What openSUSE needs is community builders.
That's exactly what the people you say MS, Apple and rest are doing.
The do-ocracy principle is great for setting the bar down the bazaar so everyone can participate how they see fit. Where the problems occur (cc the Project mailing list regarding the wiki conundrum) is that there's no communication. It's quite OK that openSUSE doesn't have project managers and such, but as a result, there's work being done that's siloed off, and a newsman doesn't know what is being done, how far is it from being done, is it even good/worth reporting on.
In such a state, I agree, weekly news is simply too much.
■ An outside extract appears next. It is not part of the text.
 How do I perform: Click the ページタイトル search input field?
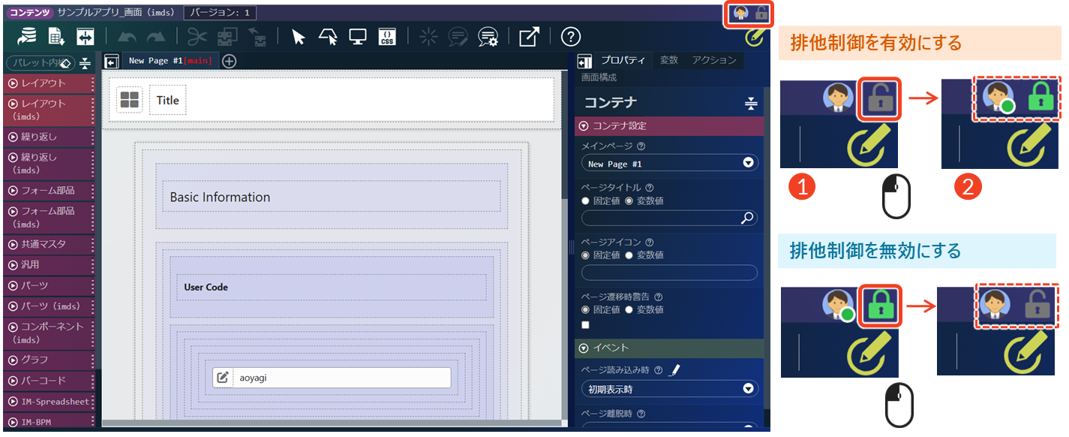pos(660,218)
I, myself, I have a full-time job, a kid and I wake up at 5AM doing online courses to better myself. In these mornings I would like to invest some time to help out openSUSE as I did years before.
What I can't do, is go around poking people what's new and what isn't.
What would help, would be a logging system, kanban board, /.../, where people would:
1- get exposure for the great work they're doing
2- log what's being done so we can filter out interesting parts
And this thing, that would also be of much help:
- etherpad reporting (seems that wiki entries are too obsolete, so there's got to be something with adding extra friction to the process) in an asynchronous way. Like a daily/weekly standup, but async when the team members actually have time.
You jot down what you're working on, and we then contact you for byweekly or monthly news.
But, to get back on topic. Problems I see are: - doocracy allowing people to "do", but they aren't vocal about it - no way for someone trying to do community building to find information in a structured and time-efficient way (I don't know why it's presupposed that people who are doing technical work should have reduced barriers, but people doing marketing are on their own)
Anyway, we Tweet about how openSUSE is underrated, but are yet to tell the people why. The best work in this field has been done by sysrich when I was active a couple of years ago, the dude was all over reddit, irc and blogging away in a really nice manner, explaining the strengths of openSUSE. I think we should build on that.
I am also drafting a SEO and content plan, will communicate when I wrap it up (nothing revolutionary, just to find channels where we could get new folks and communicate with others).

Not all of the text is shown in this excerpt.